When I was growing up in Brooklyn, going out to eat meant going out for Chinese.

Moo shu, chow mein, kung pao -- these exotic-sounding words gradually became part of my vocabulary, just as they became recognizable all over the United States. The dishes themselves did not really taste so foreign, once I mastered my chopsticks. I found them appealing and even comforting. Savvy Chinese restaurateurs, I realized only later, knew how to strike just the right balance between new and familiar, not to mention affordable. No wonder Chinese restaurants are so popular in the United States, now more numerous than McDonald’s, Burger Kings and KFCs combined.

As Jennifer 8. Lee observes in “The Fortune Cookie Chronicles,” her engaging, funny voyage into understanding Chinese food, what is served in Chinese restaurants is actually quite American. That is not an insult or a put-down but a culinary and cultural fact. It is a common illusion that when we go out to eat Thai or Mexican or Italian, we sample fare neatly transplanted from another culture. Instead, as Lee shows, we usually get an amalgam: an idea that sprouted in one place, flavored by improvisation or fluke.

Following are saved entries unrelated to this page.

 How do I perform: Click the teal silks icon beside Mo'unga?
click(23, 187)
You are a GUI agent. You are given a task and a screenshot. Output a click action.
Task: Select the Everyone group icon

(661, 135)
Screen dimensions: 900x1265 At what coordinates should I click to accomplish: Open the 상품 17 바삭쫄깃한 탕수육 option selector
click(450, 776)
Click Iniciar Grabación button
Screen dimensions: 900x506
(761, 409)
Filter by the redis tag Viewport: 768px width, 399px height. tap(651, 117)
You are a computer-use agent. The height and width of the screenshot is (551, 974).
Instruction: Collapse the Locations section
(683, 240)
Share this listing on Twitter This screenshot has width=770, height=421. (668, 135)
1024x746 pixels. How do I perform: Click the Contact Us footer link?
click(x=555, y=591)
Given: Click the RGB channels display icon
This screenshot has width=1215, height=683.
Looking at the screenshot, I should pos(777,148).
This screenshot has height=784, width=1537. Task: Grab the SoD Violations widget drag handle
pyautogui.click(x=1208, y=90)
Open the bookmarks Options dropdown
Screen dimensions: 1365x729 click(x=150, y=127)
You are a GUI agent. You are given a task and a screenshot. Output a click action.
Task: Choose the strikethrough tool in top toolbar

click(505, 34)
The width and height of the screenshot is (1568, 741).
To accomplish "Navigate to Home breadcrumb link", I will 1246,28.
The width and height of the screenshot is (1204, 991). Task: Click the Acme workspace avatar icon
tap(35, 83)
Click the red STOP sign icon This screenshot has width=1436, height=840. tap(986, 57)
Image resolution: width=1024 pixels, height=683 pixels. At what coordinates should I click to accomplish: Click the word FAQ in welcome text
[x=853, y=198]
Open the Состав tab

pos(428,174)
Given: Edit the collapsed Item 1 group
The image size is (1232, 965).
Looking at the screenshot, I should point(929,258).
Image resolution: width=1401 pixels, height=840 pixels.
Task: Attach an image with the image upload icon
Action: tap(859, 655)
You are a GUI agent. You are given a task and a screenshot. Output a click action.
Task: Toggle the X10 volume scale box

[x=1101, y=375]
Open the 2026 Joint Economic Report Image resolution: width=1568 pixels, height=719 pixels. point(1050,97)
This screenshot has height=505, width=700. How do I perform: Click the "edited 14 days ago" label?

In a glorious example, Lee searches out the origin of General Tso’s chicken, without which no Chinese menu in the U.S. is complete. Succulent, crispy-fried chicken in a tangy sauce with garlic and ginger, it is now considered a signature Chinese dish. Lee went to General Tso’s hometown in Hunan province but found that no chef there had even heard of it. In fact, General Tso’s chicken is not eaten anywhere in China. Lee followed tips to Taiwan and then back to New York, where intense competition between two cooks in competing restaurants in the 1970s yielded the dish.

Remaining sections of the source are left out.